The impaling sapling was cut away below the plane wing. Then the upper length of wood was worked gently out of the jagged hole it had torn in the fabric. With quick, deft fingers Hal Dane whittled repair sticks out of pieces of pine. Wire from his tool chest slid in tight coils over wood, under wood, binding breaks together. Except for his overalls, Hal had very little clothing left. What hadn’t gone for tourniquet was now masquerading as wing fabric. Tire glue had to do duty as “dope” to lacquer smooth the patched wing.

Rex Raynor, flyer, was too pain-dazed for his mind to give even passing thought to the strangeness of his finding, out here in the pine woods, a long-legged youth whose nimble fingers seemed expert at splicing framework and patching wing fabric. The trouble he was in tensed his nerves to breaking point. His one idea was, “The packet must go on—the packet must reach the safety of railroad officials at Morris Crossing.”

In between directions for repair work and frantic urgings for haste, Raynor muttered broken details of the disaster that had befallen him.

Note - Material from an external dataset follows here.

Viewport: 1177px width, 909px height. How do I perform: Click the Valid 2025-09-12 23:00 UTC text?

Blue prints—aerial engine designs for the Nevo-Avilly contest—finished too late to submit even by air mail—rushing to get packet aboard mail car at crossing. Nobody supposed to know of his engine designs. As Raynor crossed level by forest ranger’s hut, a red rocket, distress signal, had shot into the sky, signaling him to a landing. Knowing that the ranger, a former flying pal, had been disabled by illness, Raynor had answered the silent call by gliding to earth to render aid in some emergency. Instead of the ranger, a masked bandit had leaped upon the aviator, demanding the packet, even before switch could be cut or motor throttled. In the ensuing fight Raynor had got winged in the arm by a close range bullet, but had managed to shake off his assailant, and had risen to the safety of the airways in his plane.

Knowing that one such daredevil attack would likely mean further pursuit, Raynor fought off bodily pain and strove to keep his mind fixed to one purpose—getting the packet aboard the U. S. mail train.

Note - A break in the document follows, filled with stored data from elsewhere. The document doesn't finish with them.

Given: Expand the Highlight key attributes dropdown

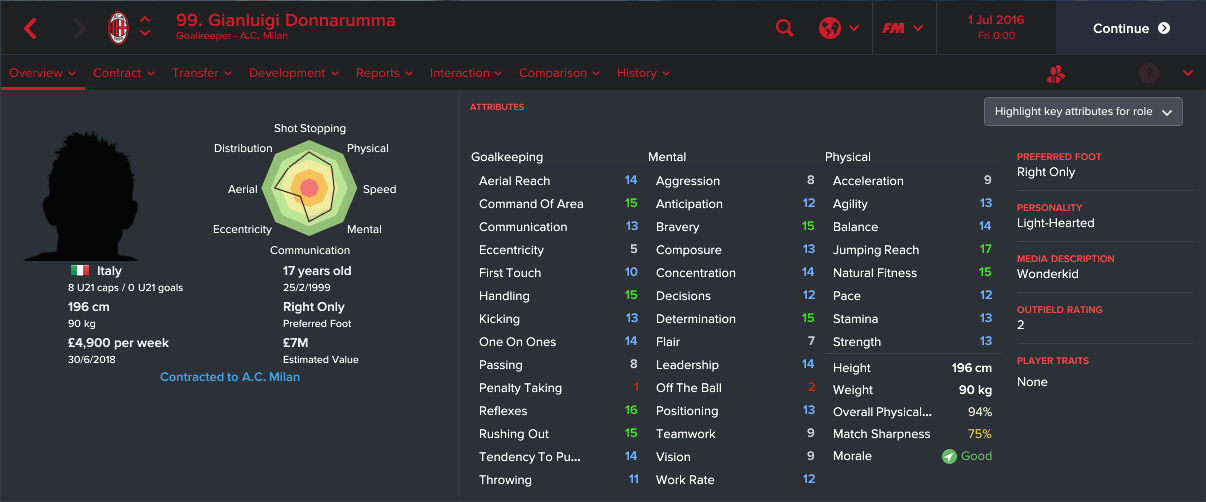Looking at the screenshot, I should click(x=1083, y=112).
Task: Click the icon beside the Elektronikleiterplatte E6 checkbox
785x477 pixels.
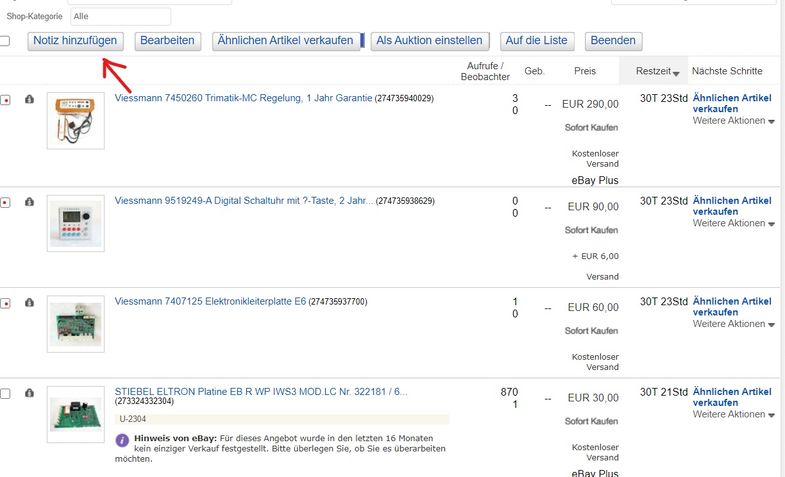Action: [29, 302]
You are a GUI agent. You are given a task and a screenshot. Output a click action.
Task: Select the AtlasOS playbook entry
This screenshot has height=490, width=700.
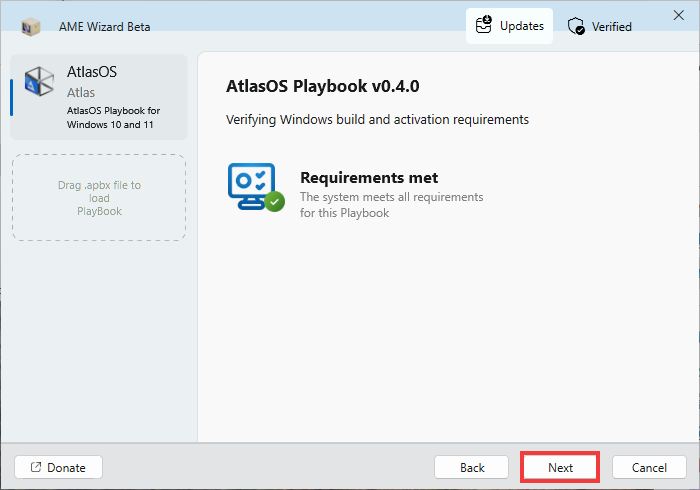[99, 97]
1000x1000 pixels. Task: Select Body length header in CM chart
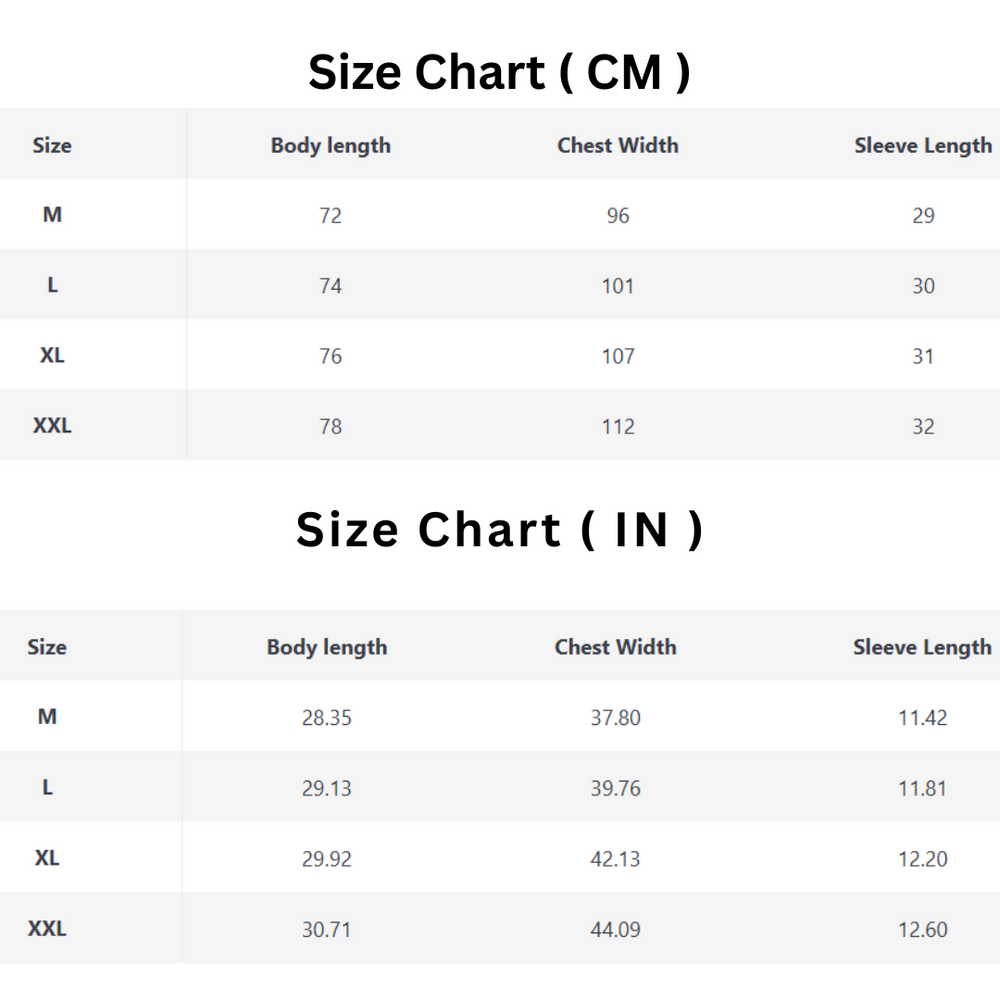[x=330, y=146]
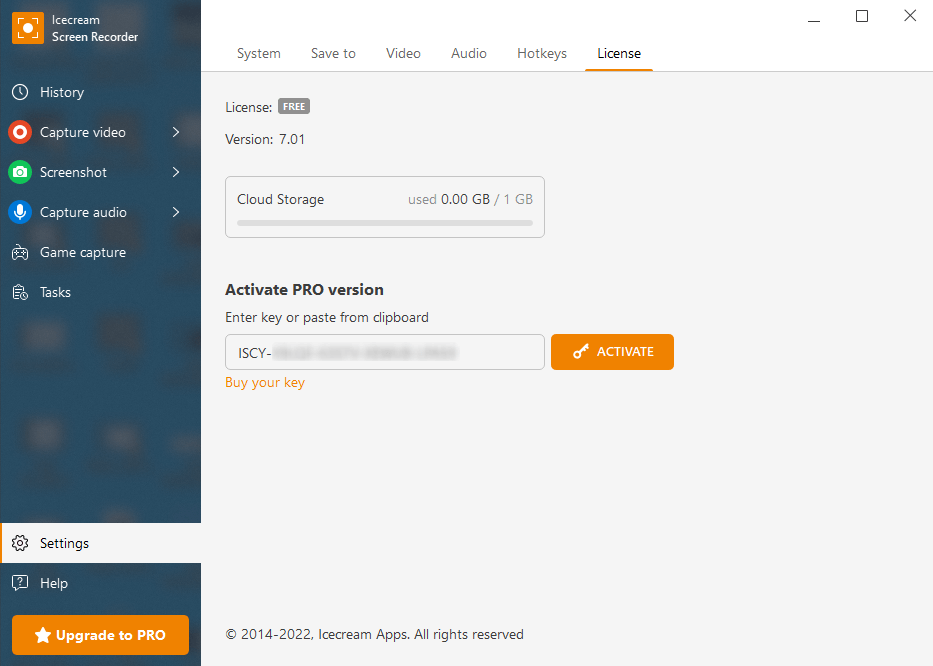Focus the license key input field

[x=385, y=352]
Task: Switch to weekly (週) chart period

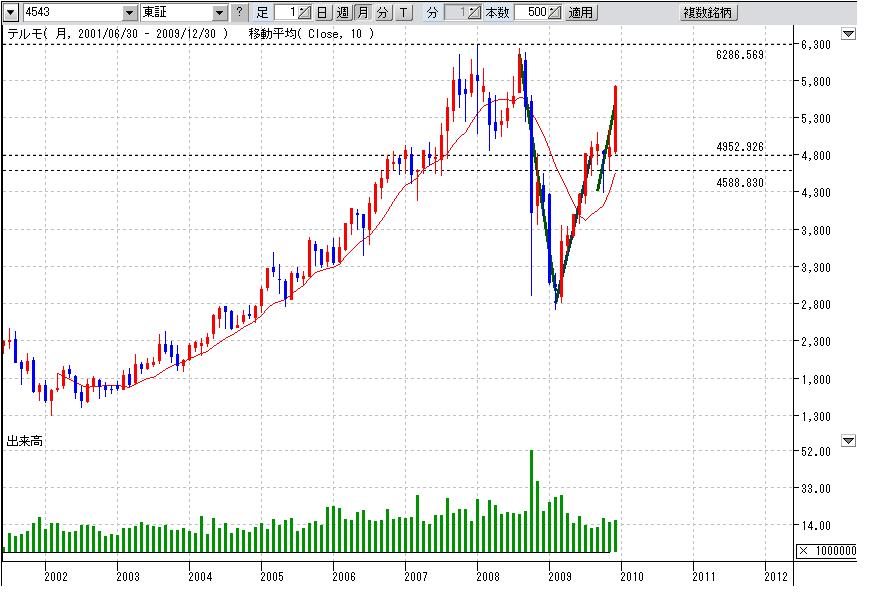Action: pyautogui.click(x=343, y=13)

The flyer completed examination by electric torch of landing-gear, engine, wings, Hal’s last improvised piece of patchwork that was hardening miraculously under its spread of tire glue.

“You have done well—it is good!” exulted Raynor, as with the boy’s help he trundled the plane backwards to get room for the take-off. “We have twenty minutes—we will make it.” He motioned Hal to climb into the front cockpit.

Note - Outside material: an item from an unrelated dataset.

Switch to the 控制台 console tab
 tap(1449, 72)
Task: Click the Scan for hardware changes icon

For a breath Hal Dane stood rigid. At last it had come—his chance to ride in a real plane! But he stood motionless. This man Raynor—fever burned like delirium in his eyes, he fairly staggered from weakness. A risky pilot to ride with! And yet the courage in that iron set of jaw, the determination that drove a pain-weakened body to serve the will! Raynor had come this far—Raynor would carry on to the end. And Hal Dane would be in at that ending.

A thrill shot through the boy as he made his lightning-quick decision and climbed breathlessly aboard.

Raynor cranked the motor with his one good hand, kicked aside a wood chunk that had blocked the wheels, and scrambled heavily into the rear cockpit. With a roar the plane moved across the clearing, gathered speed, lifted within two hundred yards of the tree line. They were up and off, a thousand feet above earth!